The use of SOTs will likely expand and become a common intervention for advanced PC. However, our results show that much about their effectiveness and safety, when compared to BSC, is still unknown. This uncertainty presents a challenge for health professionals, patients, and their relatives since it is necessary for clinicians to have objective criteria and relevant information in order to weigh potential benefits and side effects before prescribing treatments. Additionally, healthcare professionals must ensure that the patients understand this balance, especially in their particular context.

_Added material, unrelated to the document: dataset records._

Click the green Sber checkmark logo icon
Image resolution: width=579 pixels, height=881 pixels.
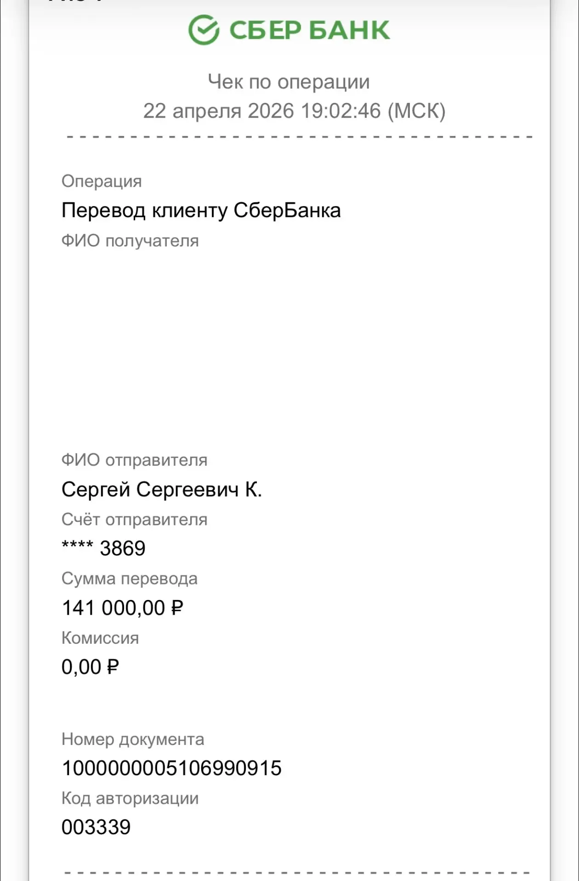[x=204, y=30]

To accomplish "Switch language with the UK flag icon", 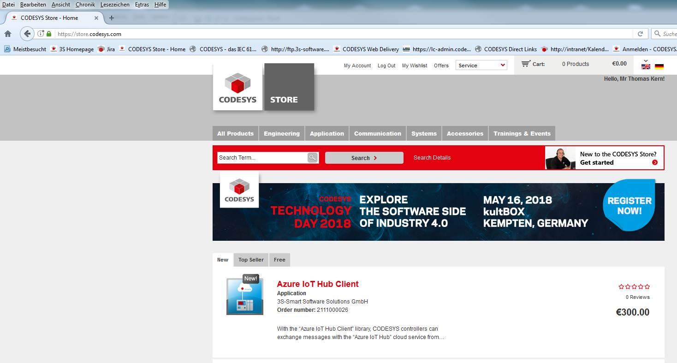I will coord(646,66).
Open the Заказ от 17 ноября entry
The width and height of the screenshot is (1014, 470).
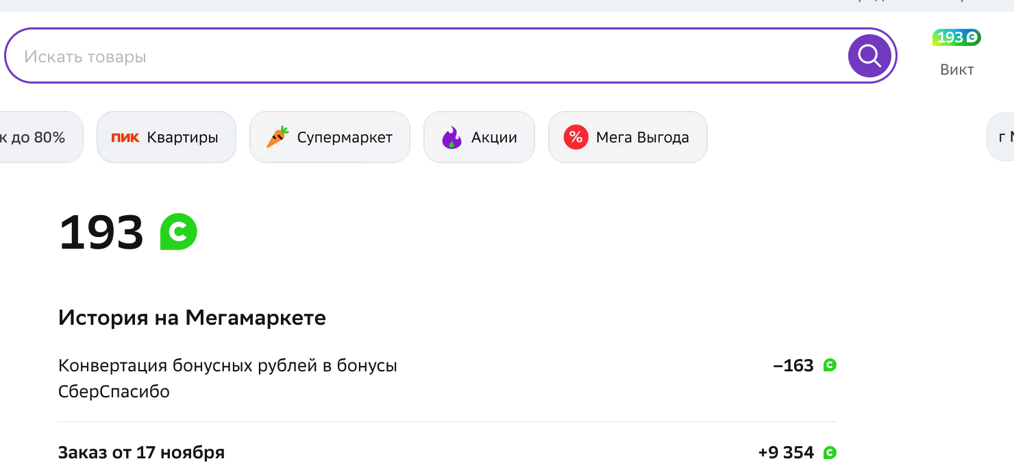click(x=447, y=453)
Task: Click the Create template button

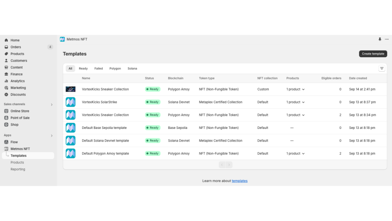Action: pyautogui.click(x=373, y=54)
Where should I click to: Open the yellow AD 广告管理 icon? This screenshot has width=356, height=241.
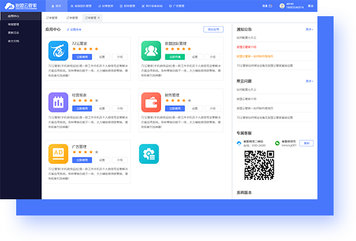coord(58,154)
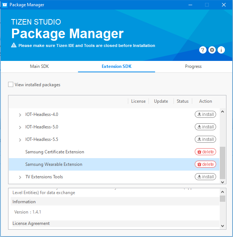Delete Samsung Wearable Extension

[205, 164]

There is increasing recognition of the need to prioritise patient-centred communication and to have a focus on the patients’ goals of care [5]. For patients with advanced PC with a poor prognosis, these goals inevitably vary and may not necessarily be related only to an increase in survival [5]. Based on the results of our study, these other goals of care are not sufficiently reported. Therefore, it remains unclear if the potential benefits outweigh the risks of SOTs when compared to a conservative alternative such as BSC. In order to thoroughly assess the potential benefits of SOTs over BSC in advanced PC patients, future research should sufficiently report characteristics that will allow a better determination of the type of included patients based on their prognosis and previous treatments, and explicitly assess and report critical patient-centred outcomes such as toxicity, quality of life, admissions to the hospital and quality of death, through well powered, independent, and valid RCTs, included afterwards in the corresponding SR.